What the exercise asks = Nothing may be added, dropped, or altered; restate the listing word for word.
========
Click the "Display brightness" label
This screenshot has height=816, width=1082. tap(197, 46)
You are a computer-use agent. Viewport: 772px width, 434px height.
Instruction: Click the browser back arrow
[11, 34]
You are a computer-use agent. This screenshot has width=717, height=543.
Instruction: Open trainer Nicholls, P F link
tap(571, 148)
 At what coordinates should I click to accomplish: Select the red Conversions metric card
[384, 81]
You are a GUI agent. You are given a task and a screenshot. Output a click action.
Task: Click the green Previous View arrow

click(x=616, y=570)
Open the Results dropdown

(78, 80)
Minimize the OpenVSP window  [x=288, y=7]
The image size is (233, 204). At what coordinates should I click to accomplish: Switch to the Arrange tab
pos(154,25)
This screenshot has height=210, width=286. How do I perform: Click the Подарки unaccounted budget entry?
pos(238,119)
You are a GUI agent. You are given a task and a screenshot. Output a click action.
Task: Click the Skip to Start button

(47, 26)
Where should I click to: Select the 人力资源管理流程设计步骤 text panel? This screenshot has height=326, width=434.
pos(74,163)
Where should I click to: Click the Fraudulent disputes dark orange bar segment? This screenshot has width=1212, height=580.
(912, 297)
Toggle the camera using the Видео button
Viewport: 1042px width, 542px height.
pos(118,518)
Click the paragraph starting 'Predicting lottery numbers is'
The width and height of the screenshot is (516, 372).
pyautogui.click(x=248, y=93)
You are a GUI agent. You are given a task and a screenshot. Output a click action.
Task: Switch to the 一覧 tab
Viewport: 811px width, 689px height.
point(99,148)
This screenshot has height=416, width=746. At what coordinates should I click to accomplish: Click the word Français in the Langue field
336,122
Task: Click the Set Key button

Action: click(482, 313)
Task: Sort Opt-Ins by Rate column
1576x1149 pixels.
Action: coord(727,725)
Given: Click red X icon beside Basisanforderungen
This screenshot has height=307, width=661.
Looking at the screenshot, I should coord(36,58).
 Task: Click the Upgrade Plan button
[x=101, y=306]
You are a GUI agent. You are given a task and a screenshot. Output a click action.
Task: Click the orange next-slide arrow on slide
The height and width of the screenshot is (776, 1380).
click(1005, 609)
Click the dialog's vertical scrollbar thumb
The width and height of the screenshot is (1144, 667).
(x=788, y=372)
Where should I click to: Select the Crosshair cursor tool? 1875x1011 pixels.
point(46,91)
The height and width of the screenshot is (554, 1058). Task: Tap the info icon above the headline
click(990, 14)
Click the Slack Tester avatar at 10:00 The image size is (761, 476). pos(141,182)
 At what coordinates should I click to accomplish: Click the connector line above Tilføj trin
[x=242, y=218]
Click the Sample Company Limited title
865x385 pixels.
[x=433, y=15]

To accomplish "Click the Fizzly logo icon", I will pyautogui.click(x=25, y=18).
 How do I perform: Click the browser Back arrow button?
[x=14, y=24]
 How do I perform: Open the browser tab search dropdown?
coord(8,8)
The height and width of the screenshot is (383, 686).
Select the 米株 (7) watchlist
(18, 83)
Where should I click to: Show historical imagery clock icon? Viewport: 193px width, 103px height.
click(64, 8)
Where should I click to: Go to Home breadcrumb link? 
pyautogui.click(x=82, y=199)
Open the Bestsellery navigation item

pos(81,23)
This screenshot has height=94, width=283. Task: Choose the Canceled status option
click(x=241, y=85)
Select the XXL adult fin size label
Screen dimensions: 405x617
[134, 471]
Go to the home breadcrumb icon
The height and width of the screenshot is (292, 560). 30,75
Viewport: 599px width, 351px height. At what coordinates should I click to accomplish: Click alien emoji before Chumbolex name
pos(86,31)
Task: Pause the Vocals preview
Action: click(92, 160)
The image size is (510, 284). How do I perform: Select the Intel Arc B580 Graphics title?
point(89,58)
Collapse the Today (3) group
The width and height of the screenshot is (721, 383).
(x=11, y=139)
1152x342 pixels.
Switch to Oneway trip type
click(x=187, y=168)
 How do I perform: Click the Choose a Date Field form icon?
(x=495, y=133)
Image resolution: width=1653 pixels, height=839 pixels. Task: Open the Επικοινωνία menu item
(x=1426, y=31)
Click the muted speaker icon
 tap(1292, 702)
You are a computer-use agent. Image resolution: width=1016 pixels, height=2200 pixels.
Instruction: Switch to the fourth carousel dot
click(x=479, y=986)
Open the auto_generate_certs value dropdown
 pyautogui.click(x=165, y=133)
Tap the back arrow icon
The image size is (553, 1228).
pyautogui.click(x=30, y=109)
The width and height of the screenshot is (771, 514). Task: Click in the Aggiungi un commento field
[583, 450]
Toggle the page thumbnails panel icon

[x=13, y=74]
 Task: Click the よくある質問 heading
========
Response to this exercise =
Click the "Display brightness" label
This screenshot has height=816, width=1082. tap(197, 46)
You are a computer-use agent. Viewport: 772px width, 434px height.
Instruction: Click the browser back arrow
[11, 34]
You are a computer-use agent. This screenshot has width=717, height=543.
Instruction: Open trainer Nicholls, P F link
tap(571, 148)
 At what coordinates should I click to accomplish: Select the red Conversions metric card
[384, 81]
You are a GUI agent. You are given a task and a screenshot. Output a click action.
Task: Click the green Previous View arrow

click(x=616, y=570)
Open the Results dropdown

(78, 80)
Minimize the OpenVSP window  [x=288, y=7]
The image size is (233, 204). At what coordinates should I click to accomplish: Switch to the Arrange tab
pos(154,25)
This screenshot has height=210, width=286. How do I perform: Click the Подарки unaccounted budget entry?
pos(238,119)
You are a GUI agent. You are given a task and a screenshot. Output a click action.
Task: Click the Skip to Start button

(47, 26)
Where should I click to: Select the 人力资源管理流程设计步骤 text panel? This screenshot has height=326, width=434.
pos(74,163)
Where should I click to: Click the Fraudulent disputes dark orange bar segment? This screenshot has width=1212, height=580.
(912, 297)
Toggle the camera using the Видео button
Viewport: 1042px width, 542px height.
pos(118,518)
Click the paragraph starting 'Predicting lottery numbers is'
The width and height of the screenshot is (516, 372).
pyautogui.click(x=248, y=93)
You are a GUI agent. You are given a task and a screenshot. Output a click action.
Task: Switch to the 一覧 tab
Viewport: 811px width, 689px height.
point(99,148)
This screenshot has height=416, width=746. At what coordinates should I click to accomplish: Click the word Français in the Langue field
336,122
Task: Click the Set Key button

Action: click(482, 313)
Task: Sort Opt-Ins by Rate column
1576x1149 pixels.
Action: coord(727,725)
Given: Click red X icon beside Basisanforderungen
This screenshot has height=307, width=661.
Looking at the screenshot, I should coord(36,58).
 Task: Click the Upgrade Plan button
[x=101, y=306]
You are a GUI agent. You are given a task and a screenshot. Output a click action.
Task: Click the orange next-slide arrow on slide
The height and width of the screenshot is (776, 1380).
click(1005, 609)
Click the dialog's vertical scrollbar thumb
The width and height of the screenshot is (1144, 667).
(x=788, y=372)
Where should I click to: Select the Crosshair cursor tool? 1875x1011 pixels.
point(46,91)
The height and width of the screenshot is (554, 1058). Task: Tap the info icon above the headline
click(990, 14)
Click the Slack Tester avatar at 10:00 The image size is (761, 476). pos(141,182)
 At what coordinates should I click to accomplish: Click the connector line above Tilføj trin
[x=242, y=218]
Click the Sample Company Limited title
865x385 pixels.
[x=433, y=15]

To accomplish "Click the Fizzly logo icon", I will pyautogui.click(x=25, y=18).
 How do I perform: Click the browser Back arrow button?
[x=14, y=24]
 How do I perform: Open the browser tab search dropdown?
coord(8,8)
The height and width of the screenshot is (383, 686).
Select the 米株 (7) watchlist
(18, 83)
Where should I click to: Show historical imagery clock icon? Viewport: 193px width, 103px height.
click(64, 8)
Where should I click to: Go to Home breadcrumb link? 
pyautogui.click(x=82, y=199)
Open the Bestsellery navigation item

pos(81,23)
This screenshot has height=94, width=283. Task: Choose the Canceled status option
click(x=241, y=85)
Select the XXL adult fin size label
Screen dimensions: 405x617
[134, 471]
Go to the home breadcrumb icon
The height and width of the screenshot is (292, 560). 30,75
Viewport: 599px width, 351px height. At what coordinates should I click to accomplish: Click alien emoji before Chumbolex name
pos(86,31)
Task: Pause the Vocals preview
Action: click(92, 160)
The image size is (510, 284). How do I perform: Select the Intel Arc B580 Graphics title?
point(89,58)
Collapse the Today (3) group
The width and height of the screenshot is (721, 383).
(x=11, y=139)
1152x342 pixels.
Switch to Oneway trip type
click(x=187, y=168)
 How do I perform: Click the Choose a Date Field form icon?
(x=495, y=133)
Image resolution: width=1653 pixels, height=839 pixels. Task: Open the Επικοινωνία menu item
(x=1426, y=31)
Click the muted speaker icon
 tap(1292, 702)
You are a computer-use agent. Image resolution: width=1016 pixels, height=2200 pixels.
Instruction: Switch to the fourth carousel dot
click(x=479, y=986)
Open the auto_generate_certs value dropdown
 pyautogui.click(x=165, y=133)
Tap the back arrow icon
The image size is (553, 1228).
pyautogui.click(x=30, y=109)
The width and height of the screenshot is (771, 514). Task: Click in the Aggiungi un commento field
[583, 450]
Toggle the page thumbnails panel icon

[x=13, y=74]
 Task: Click the よくある質問 heading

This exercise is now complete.